DOCUMENT:
• • • • •

The Pan Pagan Festival (PPF) is one of the United States's first and longest running nature spirituality festivals, organized by the Midwest Pagan Council that spans from Wednesday through Sunday in late July or early August each year. The first Pan Pagan festival was held in 1976 as a way of bringing different groups together to share knowledge and experience. The festival grew each year until 1980 which was the largest Pagan gathering ever held up to that time, with an attendance of almost 600, including Raymond Buckland, Isaac Bonewits, Z Budapest, Herman Slater, Prudence Priest, Margot Adler, and Selena Fox. From the Pan Pagan Festival other festivals grew including Circle's Pagan Spirit Gathering and Chrysalis Moon.

• • • • •

SUPPLIED INFORMATION:
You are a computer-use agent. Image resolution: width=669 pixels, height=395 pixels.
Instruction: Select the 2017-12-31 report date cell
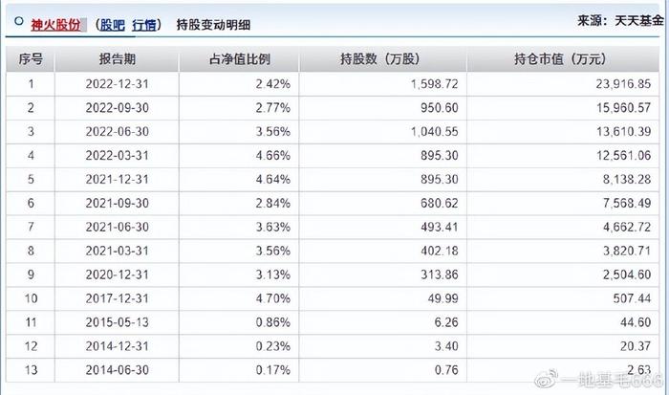pos(117,298)
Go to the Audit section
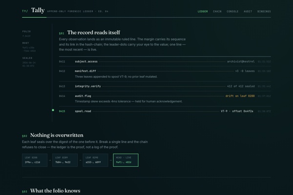The width and height of the screenshot is (293, 195). [x=248, y=11]
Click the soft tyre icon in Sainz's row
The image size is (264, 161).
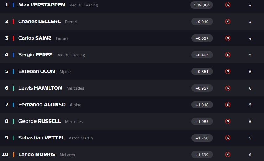[x=228, y=38]
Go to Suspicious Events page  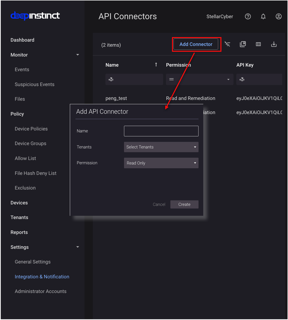point(35,84)
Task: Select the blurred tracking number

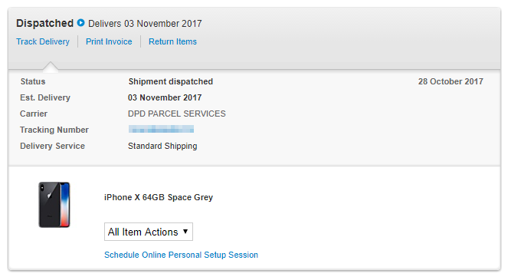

• • • • •

TO DO:
• A. Using the Pan Pagan Festival text, decide whether each statement agrees with it: (i) the first festival took place in 1976; (ii) more than 1,000 people attended in 1980; (iii) the festival is organized by Circle. Answer yes or no for each, quoting the text's deciding words.
• B. According to the Pan Pagan Festival text, which other festivals grew out of it?

COMPLETED EXERCISE:
• A.
(i) Yes: "The first Pan Pagan festival was held in 1976"
(ii) No: "with an attendance of almost 600"
(iii) No: "organized by the Midwest Pagan Council"

• B. Circle's Pagan Spirit Gathering and Chrysalis Moon.